* GIVEN INSTRUCTION A
According to the repository page, what do the supervised datasets for Marathi include?

* DOCUMENT
○ ○ ○

Skip to content

l3cube-pune/MarathiNLP

Repository files navigation

L3Cube-MahaNLP

Despite being the third most popular language in India, the Marathi language lacks useful NLP resources. With L3Cube-MahaNLP, we aim to build resources and a library for Marathi natural language processing. We have contributed un-supervised, supervised datasets, and Transformer models for Marathi. The supervised datasets include Marathi sentiment analysis, named entity recognition, and hate speech detection. With this, we at L3Cube-Pune aim to bring Marathi to the forefront of IndicNLP. Our vision is to make Marathi a resource-rich language and promote AI for Maharashtra!

○ ○ ○

* ENTRIES SUPPLIED
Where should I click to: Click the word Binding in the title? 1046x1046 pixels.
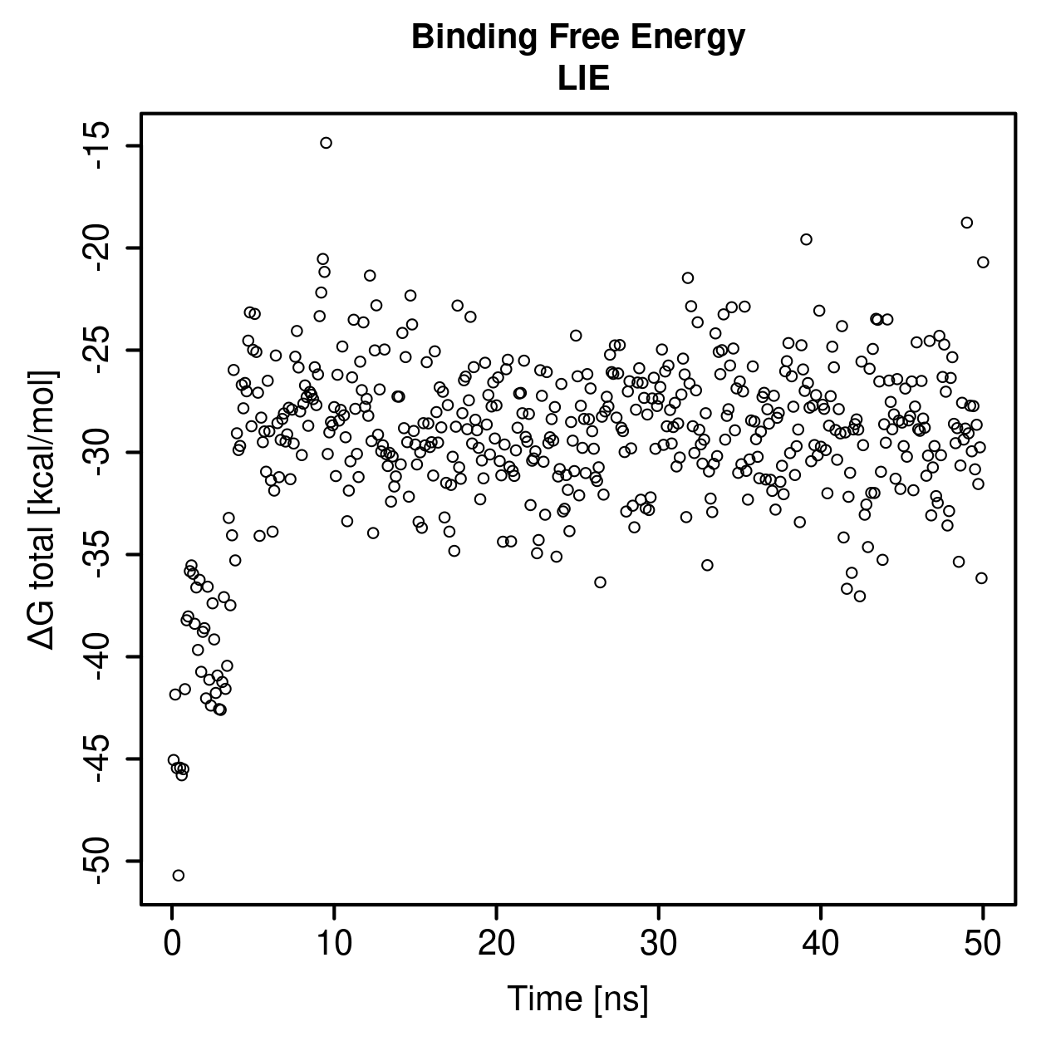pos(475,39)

○ ○ ○

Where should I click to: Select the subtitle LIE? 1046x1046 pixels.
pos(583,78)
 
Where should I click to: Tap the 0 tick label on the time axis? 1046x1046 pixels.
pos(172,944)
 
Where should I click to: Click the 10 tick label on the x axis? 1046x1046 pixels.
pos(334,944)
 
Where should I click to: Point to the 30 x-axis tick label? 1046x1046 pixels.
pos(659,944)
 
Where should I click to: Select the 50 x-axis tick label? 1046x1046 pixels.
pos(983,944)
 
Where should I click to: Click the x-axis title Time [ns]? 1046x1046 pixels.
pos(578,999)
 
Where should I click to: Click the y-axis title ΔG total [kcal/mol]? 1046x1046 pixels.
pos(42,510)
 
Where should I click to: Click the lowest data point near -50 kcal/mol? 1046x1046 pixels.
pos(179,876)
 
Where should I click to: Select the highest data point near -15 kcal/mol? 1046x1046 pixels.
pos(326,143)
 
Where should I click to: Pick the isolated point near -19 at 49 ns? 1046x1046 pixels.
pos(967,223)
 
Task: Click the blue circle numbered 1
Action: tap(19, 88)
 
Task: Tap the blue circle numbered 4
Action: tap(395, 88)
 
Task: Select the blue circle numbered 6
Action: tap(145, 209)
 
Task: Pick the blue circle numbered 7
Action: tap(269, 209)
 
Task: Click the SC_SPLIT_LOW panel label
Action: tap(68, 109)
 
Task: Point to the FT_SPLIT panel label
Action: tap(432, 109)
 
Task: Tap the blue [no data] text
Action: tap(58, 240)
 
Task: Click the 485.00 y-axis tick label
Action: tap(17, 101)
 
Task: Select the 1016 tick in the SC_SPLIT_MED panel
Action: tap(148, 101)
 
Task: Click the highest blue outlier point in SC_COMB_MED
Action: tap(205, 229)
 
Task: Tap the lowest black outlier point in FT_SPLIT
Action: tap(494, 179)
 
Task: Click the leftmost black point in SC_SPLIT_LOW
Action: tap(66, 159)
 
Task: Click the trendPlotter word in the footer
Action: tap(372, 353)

○ ○ ○

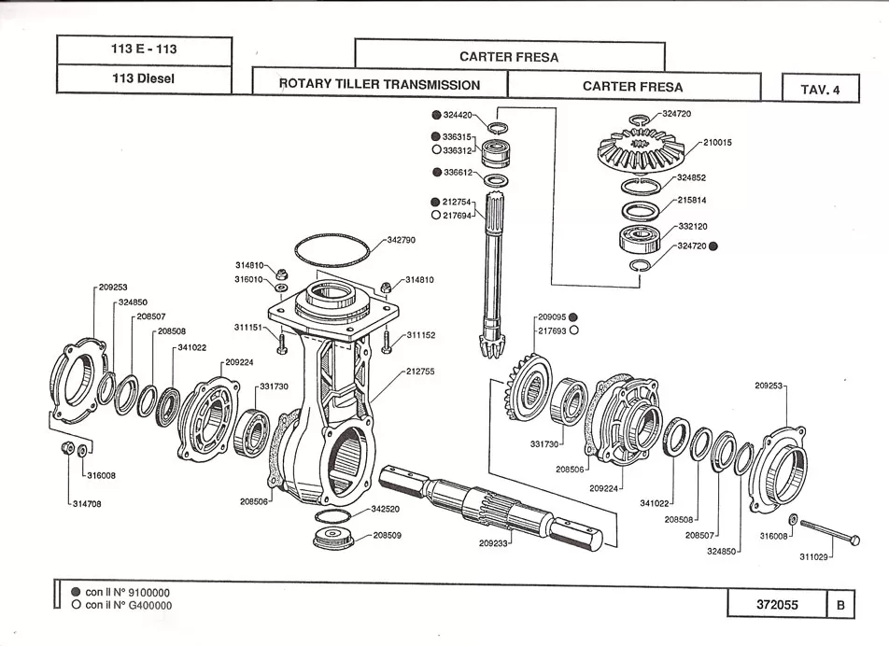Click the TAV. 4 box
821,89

○ ○ ○

* GIVEN INSTRUCTION B
Turn the rows from the line containing "Where should I click to: Select the subtitle" up to and including the line containing "Action: tap(372, 353)" into a JSON list of strings, with one string per line and blank lines left out.

* TASK ANSWER A
Marathi sentiment analysis, named entity recognition, and hate speech detection.

* TASK ANSWER B
[
  "Where should I click to: Select the subtitle LIE? 1046x1046 pixels.",
  "pos(583,78)",
  "Where should I click to: Tap the 0 tick label on the time axis? 1046x1046 pixels.",
  "pos(172,944)",
  "Where should I click to: Click the 10 tick label on the x axis? 1046x1046 pixels.",
  "pos(334,944)",
  "Where should I click to: Point to the 30 x-axis tick label? 1046x1046 pixels.",
  "pos(659,944)",
  "Where should I click to: Select the 50 x-axis tick label? 1046x1046 pixels.",
  "pos(983,944)",
  "Where should I click to: Click the x-axis title Time [ns]? 1046x1046 pixels.",
  "pos(578,999)",
  "Where should I click to: Click the y-axis title ΔG total [kcal/mol]? 1046x1046 pixels.",
  "pos(42,510)",
  "Where should I click to: Click the lowest data point near -50 kcal/mol? 1046x1046 pixels.",
  "pos(179,876)",
  "Where should I click to: Select the highest data point near -15 kcal/mol? 1046x1046 pixels.",
  "pos(326,143)",
  "Where should I click to: Pick the isolated point near -19 at 49 ns? 1046x1046 pixels.",
  "pos(967,223)",
  "Task: Click the blue circle numbered 1",
  "Action: tap(19, 88)",
  "Task: Tap the blue circle numbered 4",
  "Action: tap(395, 88)",
  "Task: Select the blue circle numbered 6",
  "Action: tap(145, 209)",
  "Task: Pick the blue circle numbered 7",
  "Action: tap(269, 209)",
  "Task: Click the SC_SPLIT_LOW panel label",
  "Action: tap(68, 109)",
  "Task: Point to the FT_SPLIT panel label",
  "Action: tap(432, 109)",
  "Task: Tap the blue [no data] text",
  "Action: tap(58, 240)",
  "Task: Click the 485.00 y-axis tick label",
  "Action: tap(17, 101)",
  "Task: Select the 1016 tick in the SC_SPLIT_MED panel",
  "Action: tap(148, 101)",
  "Task: Click the highest blue outlier point in SC_COMB_MED",
  "Action: tap(205, 229)",
  "Task: Tap the lowest black outlier point in FT_SPLIT",
  "Action: tap(494, 179)",
  "Task: Click the leftmost black point in SC_SPLIT_LOW",
  "Action: tap(66, 159)",
  "Task: Click the trendPlotter word in the footer",
  "Action: tap(372, 353)"
]